_Text excerpt_
But those very same techniques could also be applied to CISC architectures. They still needed more complicated instruction decoding stages, but as transistor budgets grew that became less and less significant. On the other hand, the fact that RISC programs require a lot more space has become more significant because CPU speeds have risen much faster than memory speeds.
These trends were evident even back in the early 90s, but for some reason everyone assumed that RISC was superior anyway. That’s why I called it a “hype”.
if you had 100 million transistors and 90nm process technology at your disposal how powerful would 64-bit 68k compare to G5?
The 68k would win because it could fit more code into its caches.
i have no doubt it would be more powerful and less kludgy than x86-64
Yep. 68k instructions had a two-bit field indicating operand size: 00 for 8-bit, 01 for 16-bit and 10 for 32-bit. 11 was reserved and was obviously intended for a 64-bit extension.
The instruction encoding also had reserved space for additional instructions. Floating-point instructions were introduced that way, and vector instructions could have been added cleanly too.
So no need for prefixes and other ugly tricks there.
given all said i’m surprised intel designed itanium with what 128 registers?
i’m aware of the code size, wouldn’t a compact 16-bit fixed length RISC architecture like superH be the way to go in terms of compact code size and easier decoding?
seems to me that cell will be as much of a success as itanic – amdahl’s law serevely limits gains from parallelizing code.
i take it if you could design a clean-sheat legacy free processor for high performance and low power consumption, it would be CISC rather than RISC or VLIW or EPIC?
given all said i’m surprised intel designed itanium with what 128 registers?
The Itanium went way back towards being a ‘proper’ RISC design where the compiler performs instruction parallelisation and scheduling. Its variable-length register windows with automatic spilling are a good idea.
But you do have to wonder what they were thinking when they encoded three instructions in 128 bits, because that means they have to spend any hardware they saved and more on extra caches.
i’m aware of the code size, wouldn’t a compact 16-bit fixed length RISC architecture like superH be the way to go in terms of compact code size and easier decoding?
Yes, I think things like SuperH or ARM Thumb are very good compromises. Note how they’re quite similar to the 68k in terms of register numbers and how the 68k also had 16-bit instruction words. The difference being that the load/store designs implement complex addressing with separate instructions whereas the 68k did it with extensions words.
seems to me that cell will be as much of a success as itanic – amdahl’s law serevely limits gains from parallelizing code.
Depends on the application, obviously. It should be great for 3D games and scientific number crunching, which can be massively parallelised.
i take it if you could design a clean-sheat legacy free processor for high performance and low power consumption, it would be CISC rather than RISC or VLIW or EPIC?
Given that the memory system is the main bottleneck in today’s computers, I’d go for something with a small instruction encoding. I’m not sure whether a compact RISC or a clean CISC like 68k would work out better.
A stack architecture might be worth considering too, because register renaming and out-of-order execution solve the dependency problems associated with that.
i own a sega dreamcast and i think it’s fine.
i read it uses superH which uses 16-bit but it’s called a 32-bit processor.
if 16-bit fixed length risc is more compact than 32-bit fixed length instructions then why not go one step further and create a 8-bit fixed length risc processor?
i think x86-64 can evolve into something clean.

_Tasks_
(A) Translate this sentence from the CPU architecture discussion into Spanish: "The 68k would win because it could fit more code into its caches."
(B) According to the CPU architecture discussion, how many instructions did the Itanium encode in 128 bits?
The data entries play no part in this.

Data entries
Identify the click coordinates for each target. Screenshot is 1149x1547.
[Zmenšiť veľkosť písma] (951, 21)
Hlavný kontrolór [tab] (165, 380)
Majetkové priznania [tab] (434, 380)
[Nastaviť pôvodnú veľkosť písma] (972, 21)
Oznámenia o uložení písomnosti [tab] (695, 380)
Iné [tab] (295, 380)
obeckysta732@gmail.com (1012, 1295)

_Answers to the exercise_
(A) El 68k ganaría porque podría meter más código en sus cachés.

(B) Three instructions.